*Aim of the exercise*: Each line from the one containing "This screenshot has height=789, width=1512." through the last line of the records is to be repeated exactly, with all pictures left out.

*Stored data entries*:
==*==
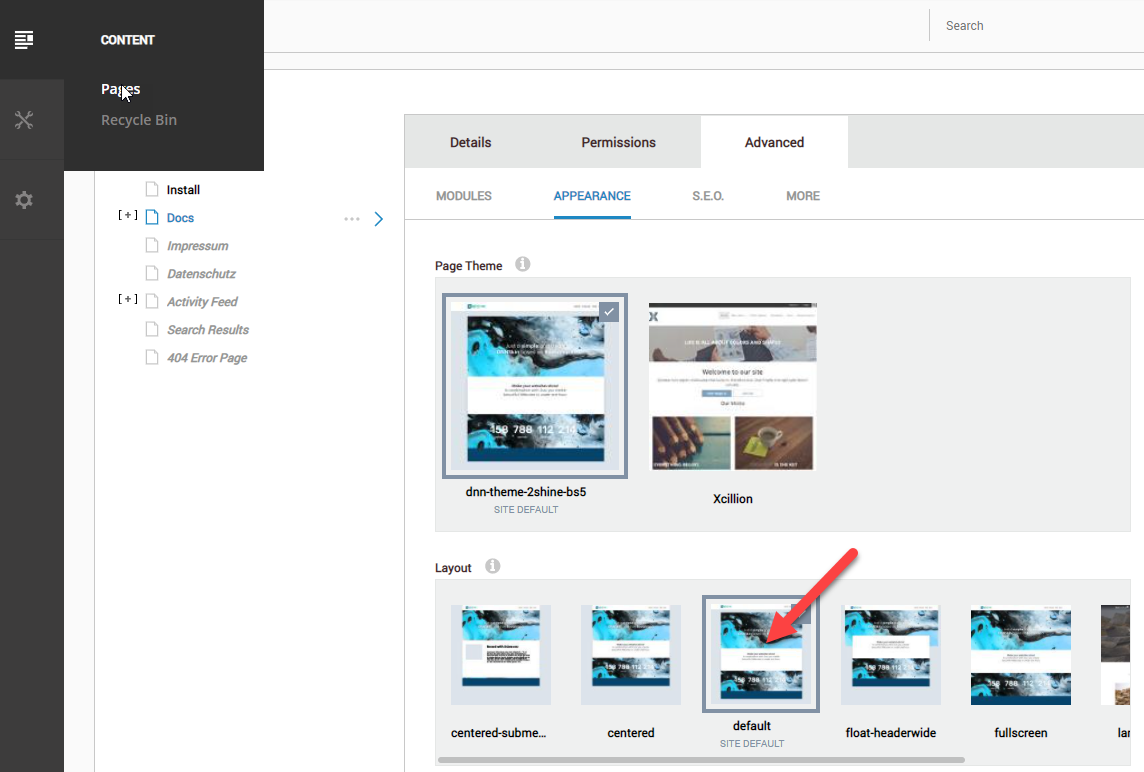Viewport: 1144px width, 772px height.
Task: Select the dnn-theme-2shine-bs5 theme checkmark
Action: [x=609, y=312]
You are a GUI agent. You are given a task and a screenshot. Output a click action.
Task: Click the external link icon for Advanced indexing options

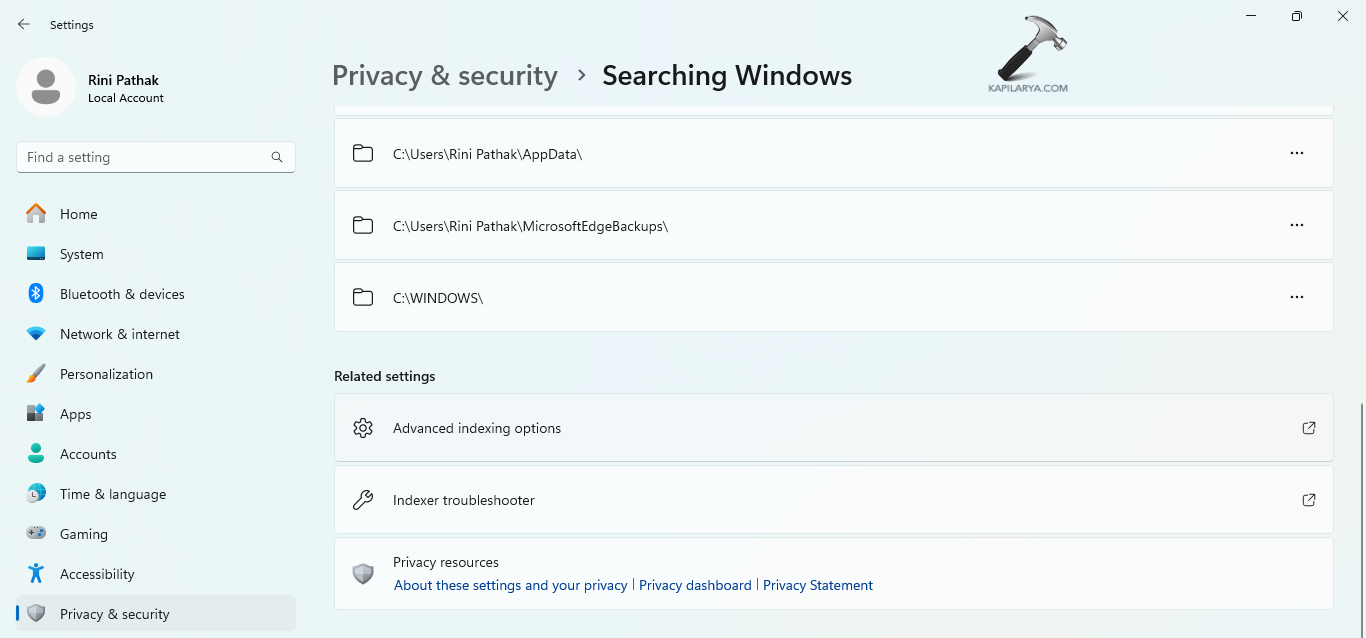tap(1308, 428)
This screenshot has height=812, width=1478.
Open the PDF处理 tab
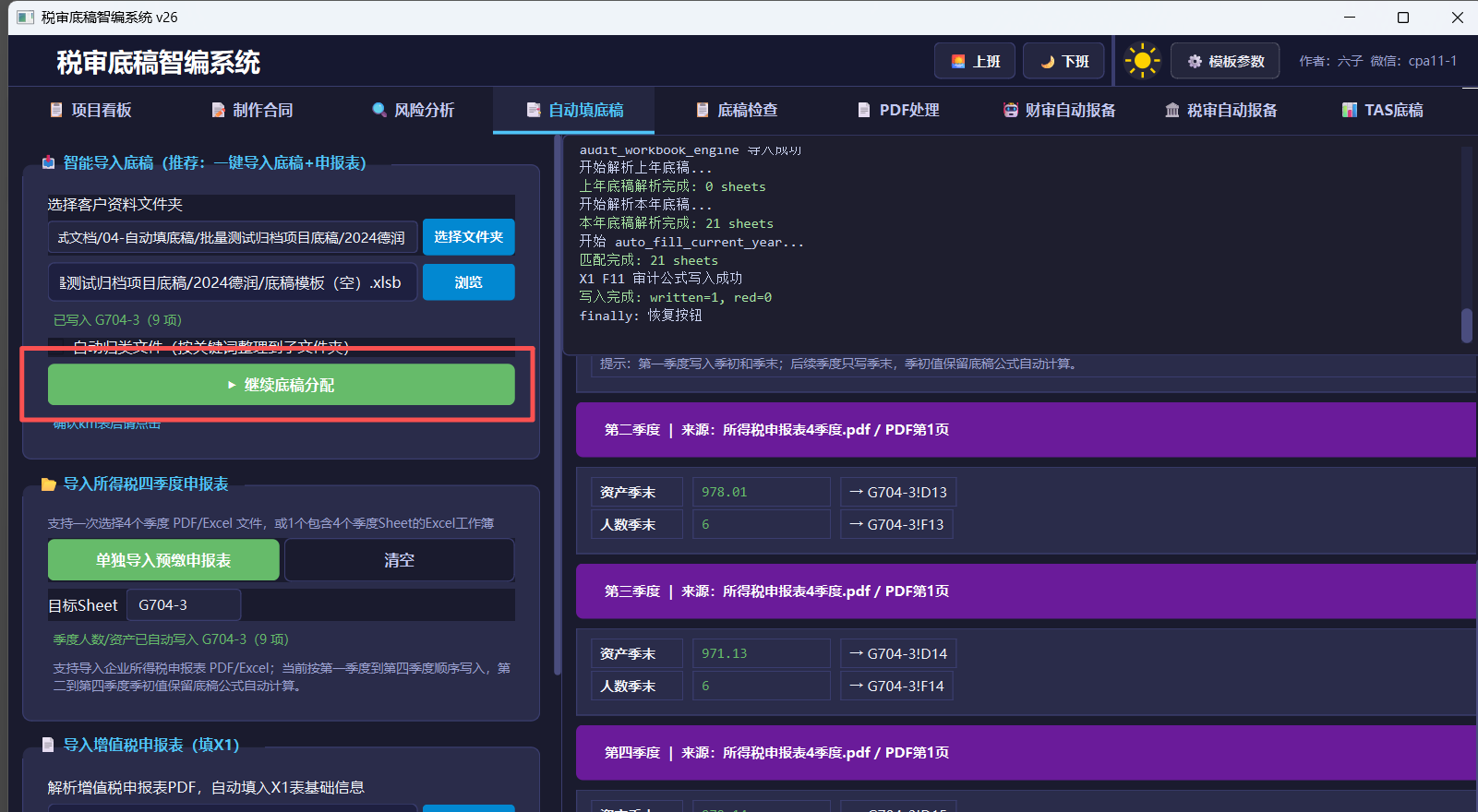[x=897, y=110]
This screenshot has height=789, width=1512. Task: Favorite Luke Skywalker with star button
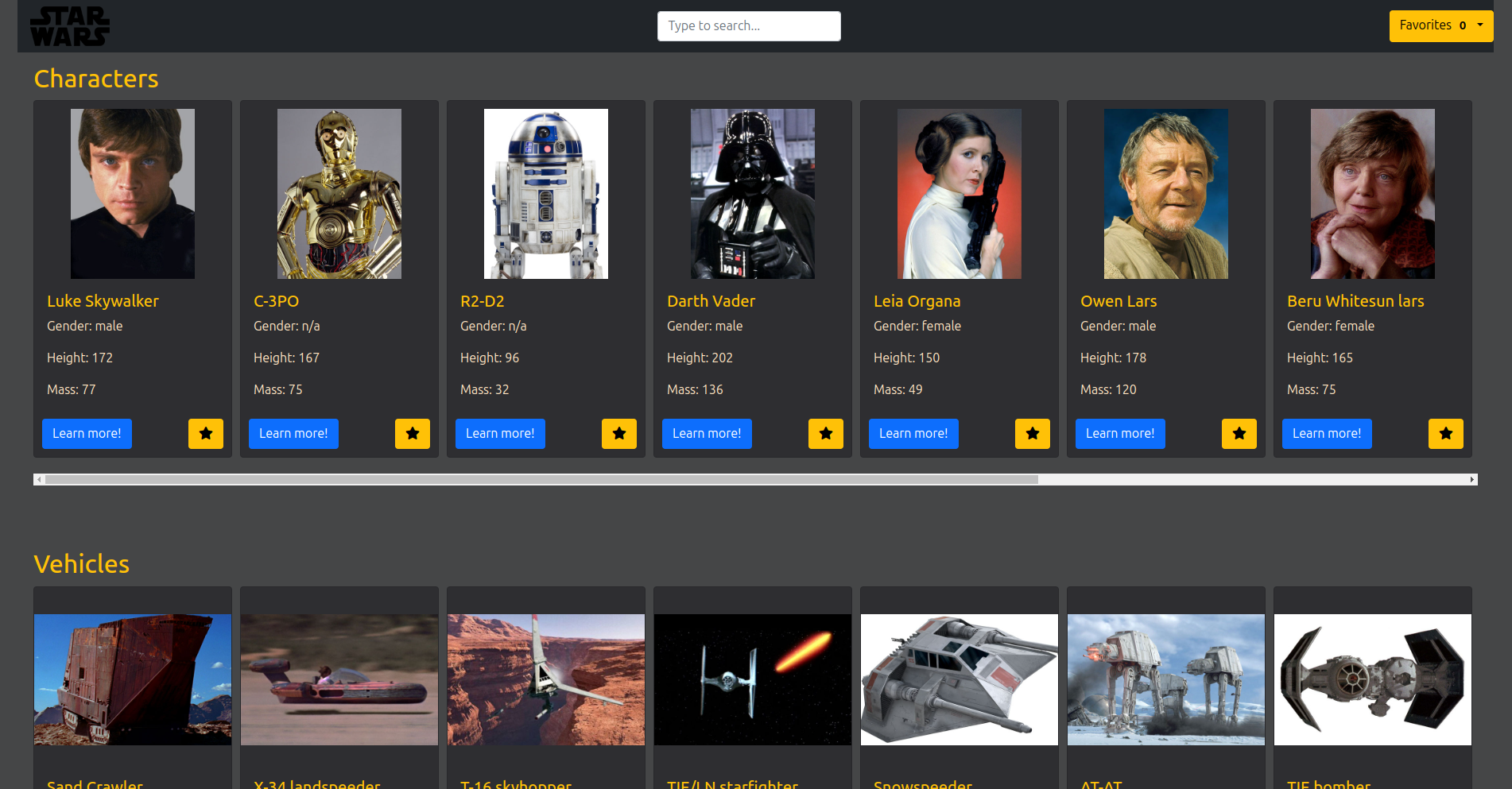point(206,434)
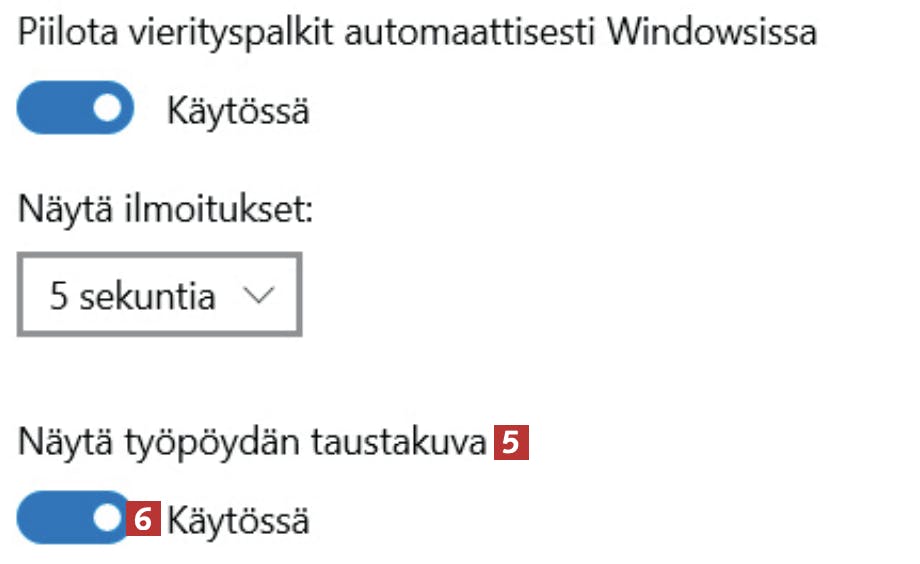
==*==
*Exercise result*:
This screenshot has height=789, width=1512. Task: Favorite Luke Skywalker with star button
point(206,434)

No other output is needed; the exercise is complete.